Well, I suppose it makes sense, he thought. We've got the two forts to watch out for us till White Haven gets here, and with someone coming in behind to watch the back door, she must feel even more pressure to get into the inner system ASAP. She can't change what happens to Markham, but if she gets there quick enough, close enough on the Peeps' heels, they may not have enough time to wreck the orbital stations completely.

He snorted contemptuously at his own desperate need for optimism, and returned to his duties.


"Time to Medusa intercept, Franny?" Giscard asked quietly.

"Fifty-nine minutes, Citizen Admiral," Tyler replied. "Current closing velocity is thirty-point-niner-two thousand KPS; range one-fifty-point-two-five-five million klicks." The Citizen Admiral nodded and looked at Macintosh.

"Are we ready, Andy?"

"Yes, Citizen Admiral," the ops officer said. "The enemy's velocity is up to just over nine thousand KPS—closure rate is ... twenty-three-point-one-five-two KPS, and range is just under a hundred thirty-nine million klicks. Assuming all headings and accelerations remain constant, we'll hit a zero-range intercept in almost exactly forty-six minutes."
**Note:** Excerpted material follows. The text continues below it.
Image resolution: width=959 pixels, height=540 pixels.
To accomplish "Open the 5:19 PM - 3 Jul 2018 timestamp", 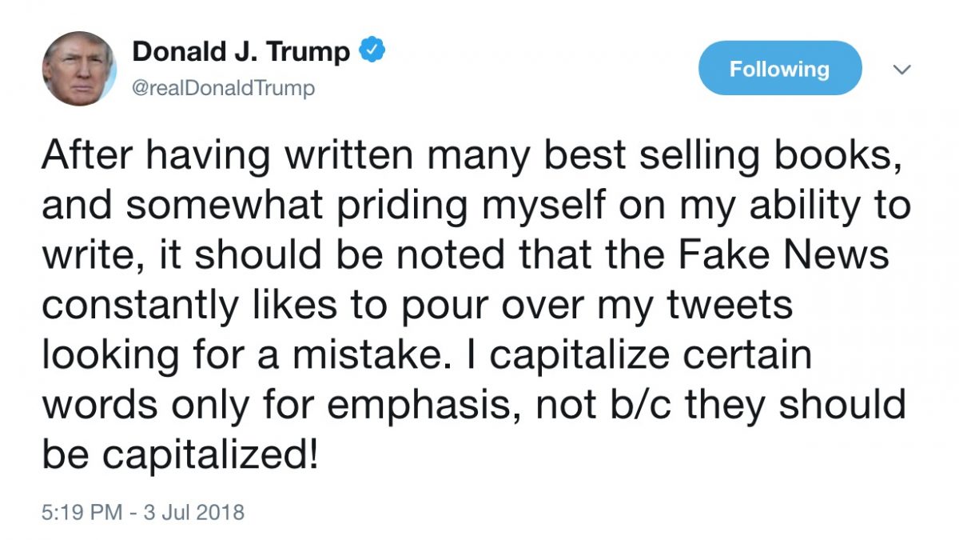I will (x=143, y=511).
"Very good." Giscard nodded and glanced at Pritchart from the corner of one eye. At moments like this, he almost wished he had one of the other people's commissioners—the sort he wouldn't miss if Salamis happened to take a hit on Flag Bridge. And also at moments like this he bitterly resented the game they had to play, the way it kept him from looking at her, holding her while they waited for the missile storm. But wishing and resenting changed nothing, and he locked his eyes resolutely on his plot.

The Manties were coming hell for leather, and he didn't blame them. Even with their present high accel, his task group would be only thirteen minutes' flight from Medusa when their vectors converged. If their vectors converged. It was hardly likely that the Manties would break off at this late date, but they had to survive clear across his missile zone to get to energy range . . . and even with a closure rate of over sixty thousand KPS, he doubted very much that any of them would.

He grimaced at the thought, already feeling the weight of all the deaths about to occur. Yet what made him grimace was the fact that even knowing the nightmares he would face in years to come, he was eager for it. His Navy had been humiliated too many times. Too many men and women he'd known and liked—even loved—had been killed, and he was sick unto death of the handicaps under which he had taken other men and women into battle so many times. Now it was his turn, and if his execution of Esther McQueen's plan was working even half as well as the two of them had hoped, he was about to hurt the Royal Manticoran Navy as it had never been hurt. Hand it not one but an entire series of simultaneous defeats such as it had not known in its entire four-hundred-year history.

Yes, he thought coldly. Let's see how your damned morale holds up after this, you bastards.